Currently, 17 students are employed at CSSS, which is led by Reverend Donna Hughes.  At the conclusion of the previous academic year, many of these students approached Hughes to propose the idea of changing the name of the center.  They believed that including “Religious Life” directly in the title of a center that offered so many other valuable services had a negative connotation of exclusivity, and was not appearing as a center that every student could utilize. 

“Change was based on the idea that the office wanted to be more inclusive and that the word ‘religion’ often pulled people away. Therefore by using the word ‘spirituality,’ more people would feel more included,” Carol Fadalla ’18, a CSSS student employee in the Community Service Projects office, said.

After much discussion about how to create a new name that was both inviting and conveyed the values and services of the center, Hughes and the students settled on CSSS.  All of the students were on board with this new name and what it represented.

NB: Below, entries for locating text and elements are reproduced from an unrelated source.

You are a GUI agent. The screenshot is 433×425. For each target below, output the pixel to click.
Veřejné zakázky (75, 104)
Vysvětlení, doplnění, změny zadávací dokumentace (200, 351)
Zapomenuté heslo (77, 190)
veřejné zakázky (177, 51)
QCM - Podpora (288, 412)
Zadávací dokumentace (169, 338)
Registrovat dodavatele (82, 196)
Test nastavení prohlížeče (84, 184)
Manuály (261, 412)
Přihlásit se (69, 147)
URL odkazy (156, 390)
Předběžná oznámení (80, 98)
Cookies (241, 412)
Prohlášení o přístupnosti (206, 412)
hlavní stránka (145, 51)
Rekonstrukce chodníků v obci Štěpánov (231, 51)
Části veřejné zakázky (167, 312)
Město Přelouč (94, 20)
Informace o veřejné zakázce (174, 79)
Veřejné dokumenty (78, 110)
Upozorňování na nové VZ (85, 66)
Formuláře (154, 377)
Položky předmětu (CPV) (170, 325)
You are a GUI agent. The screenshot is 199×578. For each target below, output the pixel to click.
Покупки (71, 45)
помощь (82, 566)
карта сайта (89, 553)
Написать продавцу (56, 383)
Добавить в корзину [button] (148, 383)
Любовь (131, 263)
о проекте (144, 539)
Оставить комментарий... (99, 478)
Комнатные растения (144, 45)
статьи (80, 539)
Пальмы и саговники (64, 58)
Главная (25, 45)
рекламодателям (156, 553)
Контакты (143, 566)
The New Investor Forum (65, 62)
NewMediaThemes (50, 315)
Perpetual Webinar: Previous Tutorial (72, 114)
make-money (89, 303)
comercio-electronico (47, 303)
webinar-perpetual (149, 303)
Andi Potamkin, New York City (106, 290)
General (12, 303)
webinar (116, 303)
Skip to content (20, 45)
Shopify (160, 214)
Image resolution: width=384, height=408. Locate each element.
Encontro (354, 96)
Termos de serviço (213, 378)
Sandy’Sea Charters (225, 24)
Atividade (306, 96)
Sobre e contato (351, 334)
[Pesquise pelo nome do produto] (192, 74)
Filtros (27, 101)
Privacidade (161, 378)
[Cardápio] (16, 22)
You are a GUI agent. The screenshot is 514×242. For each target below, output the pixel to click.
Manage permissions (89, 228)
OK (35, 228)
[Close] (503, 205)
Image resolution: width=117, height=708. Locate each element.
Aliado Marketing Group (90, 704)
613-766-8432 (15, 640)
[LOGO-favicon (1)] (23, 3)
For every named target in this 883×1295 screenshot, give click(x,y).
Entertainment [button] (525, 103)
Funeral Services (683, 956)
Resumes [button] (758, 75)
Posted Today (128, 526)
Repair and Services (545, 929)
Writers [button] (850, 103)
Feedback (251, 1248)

“Social justice drives my spirituality and [service]. I think our name better represents our work and is more inclusive,” Sydney Cross ’15 of the CSSS Religious Life office said.

Hughes also believed that the center should further emphasize social justice because of its central importance to many of the programs that CSSS has to offer Dickinsonians, ranging from discussions about poverty and homelessness, to awareness about race relations, and the work that the center does to bring to light and to inspire change on campus, in our communities and even abroad. 

Lisa Teitelbaum ’17, an employee of the Community Service Projects office, expanded on the need for the name change.

“We felt that broadening the name would better reflect the variety of services offered through the center,” Teitelbaum said. “Regarding the addition of the social justice aspect, we believe social justice is a key facet of both community service work and religious teachings.”

With this new name and reinforced mission, CSSS made sure that they were recognized at the beginning of the school year, setting up tables and booths for events, such as activities fair, and organizing events for first years during orientation week. 

“We really tried to launch the new name,” Hughes said, discussing the pens, bags and pamphlets that were ubiquitous during the first week.  The center is now known for its emphasis on the color orange, particularly because it distributed bright orange drawstring bags with the center’s logo and information about their mission and their values to the first years. 

CSSS chose the color orange to represent the center because its psychologically uplifting effect appropriately  indicates the happiness, service and acceptance for which the center stands.